La “mezza pera” del Premio Luigi Einaudi risale al famoso aneddoto dell’allora presidente che, cenando con Ennio Flaiano, gli propose di dividere un frutto in due ed è il riconoscimento conferito dalla Fondazione Luigi Einaudi a figure che si sono distinte per il loro contributo agli ideali di libertà, responsabilità e impegno civile. Quest’anno il premio è andato a Edmundo González Urrutia, il candidato della opposizione venezuelana al quale il regime di Maduro ha impedito di insediarsi come presidente malgrado la vittoria alle elezioni dello scorso 26 luglio, costringendolo all’esilio. “Ricevere il Premio non è solo un onore personale, ma anche un riconoscimento alla lotta democratica del popolo venezuelano. Questa onorificenza simboleggia la solidarietà dell’Italia con i cittadini che, nonostante la repressione, continuano a difendere i propri diritti. In un momento così importante, avere un’istituzione con l’eredità liberale e repubblicana della Fondazione Einaudi che ci guarda con attenzione e speranza è un prezioso incoraggiamento”, dice al Foglio González Urrutia.
Nel suo discorso di ringraziamento, ha osservato che la libertà e la democrazia non sono mai una conquista definitiva. Il Venezuela di Chávez è stato il primo dei troppi esempi di regressione autoritaria a cui abbiamo assistito nel XXI secolo? “Sì, si potrebbe dire che il processo venezuelano è stato pioniere in questa tendenza”, dice. “Quello che era iniziato come un esperimento populista è degenerato in un regime autoritario con il controllo totale dei poteri pubblici, la persecuzione politica e la soppressione delle libertà. Purtroppo, abbiamo visto come questo modello sia servito da riferimento per altre esperienze autoritarie nella regione e oltre. Il Venezuela è stato un primo segnale di come le democrazie possano essere minate dall’interno”.
La descrizione dell’implosione è questa, secondo González Urrutia: “Maduro mantiene il suo potere attraverso mezzi repressivi e un apparato istituzionale sotto sequestro.
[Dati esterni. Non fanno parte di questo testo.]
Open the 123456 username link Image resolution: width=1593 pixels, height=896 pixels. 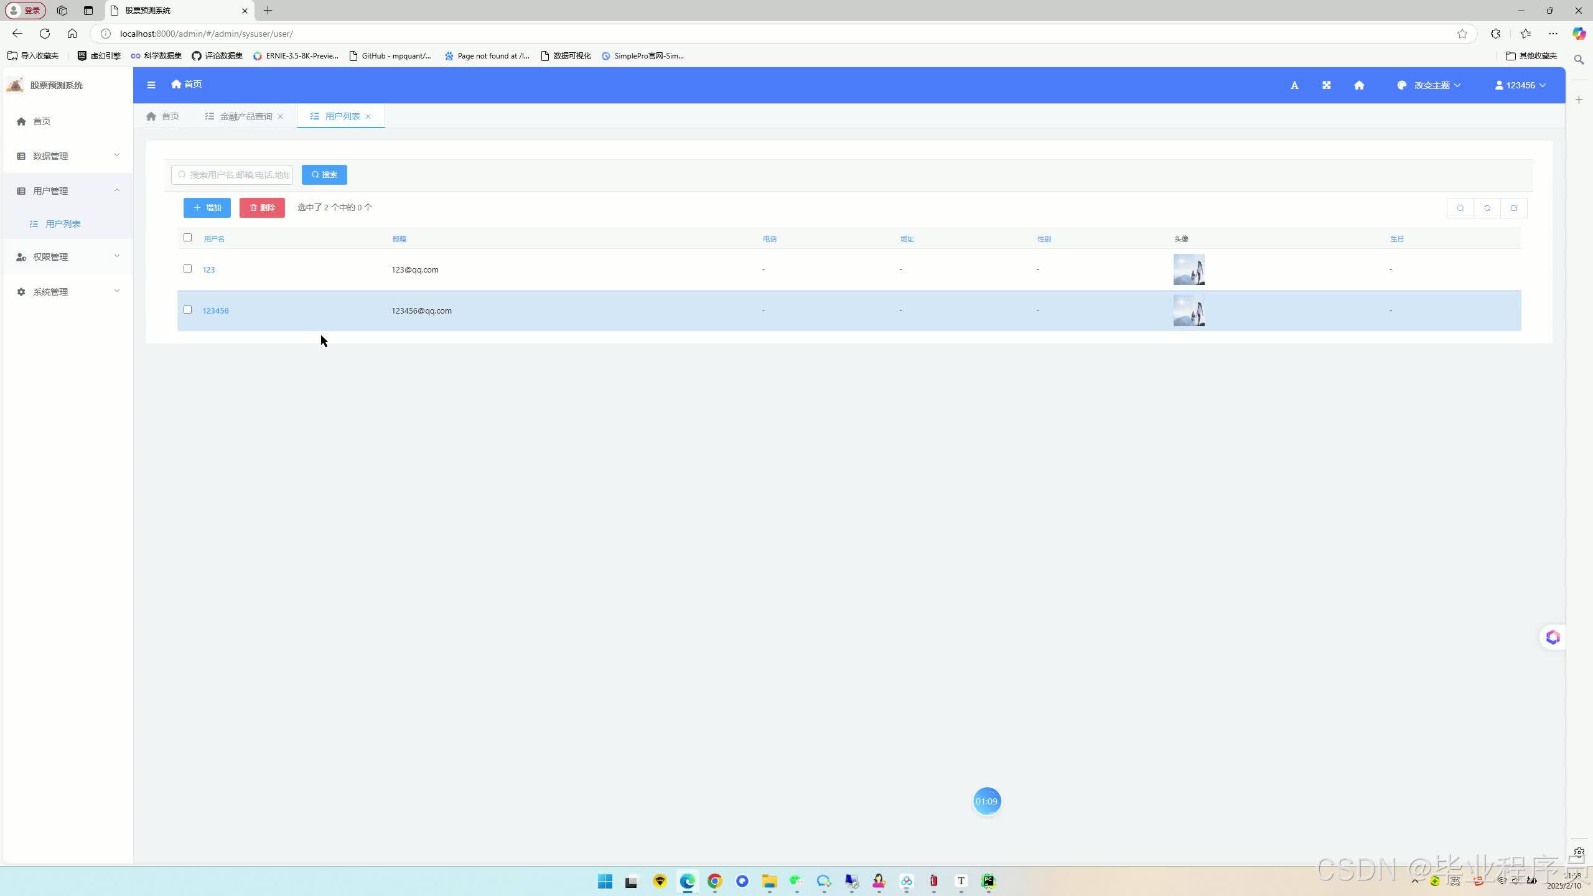coord(215,310)
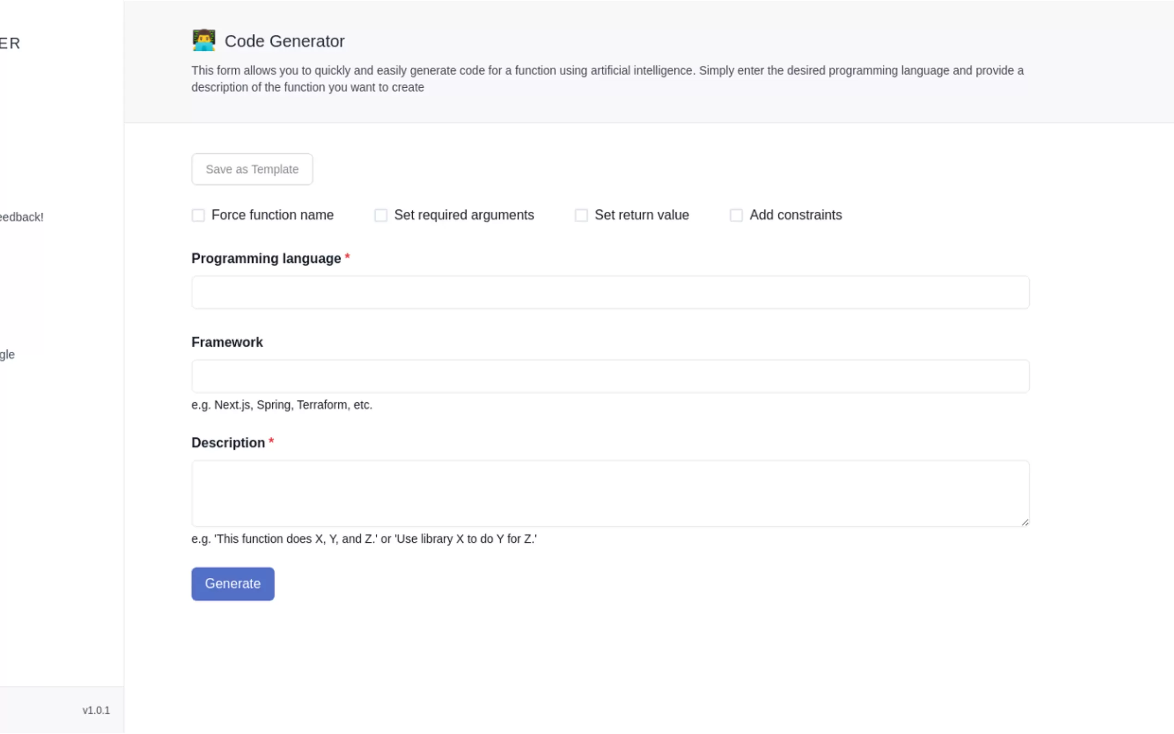
Task: Click the Framework field label
Action: pyautogui.click(x=227, y=342)
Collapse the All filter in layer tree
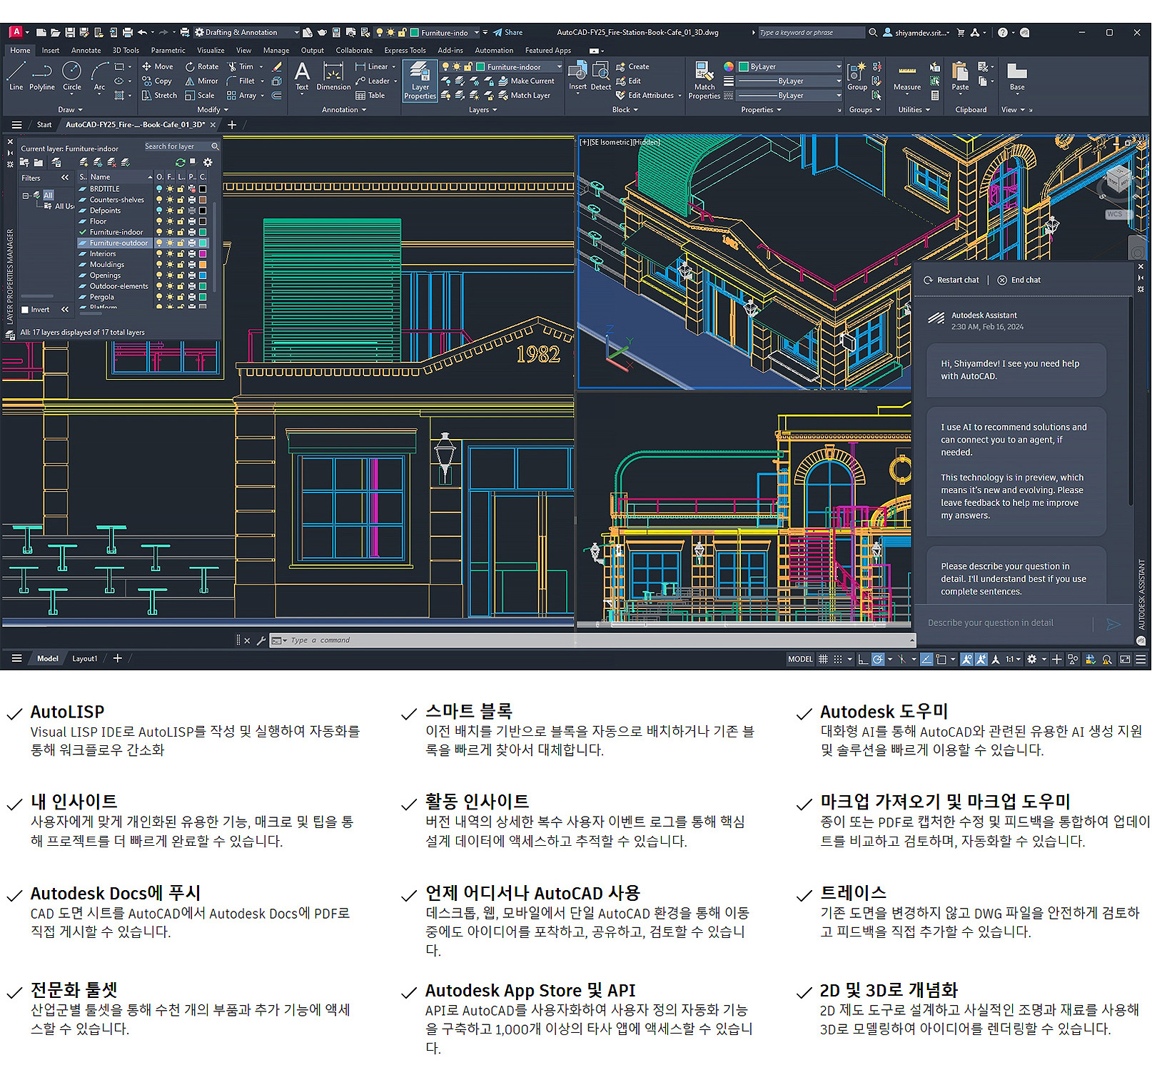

Manca di legittimità democratica e la mancanza di riconoscimento da parte di gran parte della comunità internazionale è un riflesso di tale illegittimità. Ma la vera fonte della sua debolezza risiede nel rifiuto della maggioranza del popolo”. Chi prova a telefonare in Venezuela riscontra una crescente paura a rispondere, perché “la repressione si è intensificata. Stiamo vivendo uno stato di crescente sorveglianza e persecuzione. La paura è reale, ma lo è anche il coraggio di coloro che, nonostante tutto, continuano a lottare”. Facciamo una breve digressione sul medio oriente: “I regimi autoritari spesso formano alleanze basate su interessi comuni – dice – L’Iran è stato uno degli alleati strategici del chavismo. Gli eventi in quel paese hanno implicazioni sia geopolitiche sia economiche per il Venezuela”.
C’è ora il caso di Gregory Sanabria, il prigioniero politico torturato dal regime di Maduro e detenuto dall’agenzia americana per l’immigrazione, l’Ice. “Un caso doloroso – dice González Urrutia – Abbiamo chiesto alle autorità statunitensi di considerare la sua storia e il suo status di vittima di persecuzione politica. I migranti venezuelani meritano protezione, non criminalizzazione”. Tra coloro che ora sono detenuti per ragioni politiche ci sono anche suoi familiari, “Rafael Tudares, mio genero, per esempio: è una strategia inaccettabile di intimidazione personale e collettiva. Non solo io, ma decine di famiglie venezuelane sono sottoposte a questo schema in cui il regime usa il dolore come strumento di controllo. Ma, lungi dall’indebolirci, ciò rafforza il nostro impegno”.
Giuseppe Benedetto, presidente della Fondazione Einaudi, ha dedicato questo premio ad Alberto Trentini, e González Urrutia ha ricordato anche altri detenuti politici in Venezuela di cittadinanza italiana. “Il regime usa la detenzione arbitraria come forma di ricatto e controllo, sia a livello nazionale sia internazionale. La politica degli ostaggi è un modo crudele per inviare un messaggio: nessuno è al sicuro. Ma il caso dei cittadini europei o di coloro che hanno doppia cittadinanza dovrebbe mobilitare i governi europei affinché adottino una posizione più ferma. Non si può negoziare con la libertà e la dignità umana”.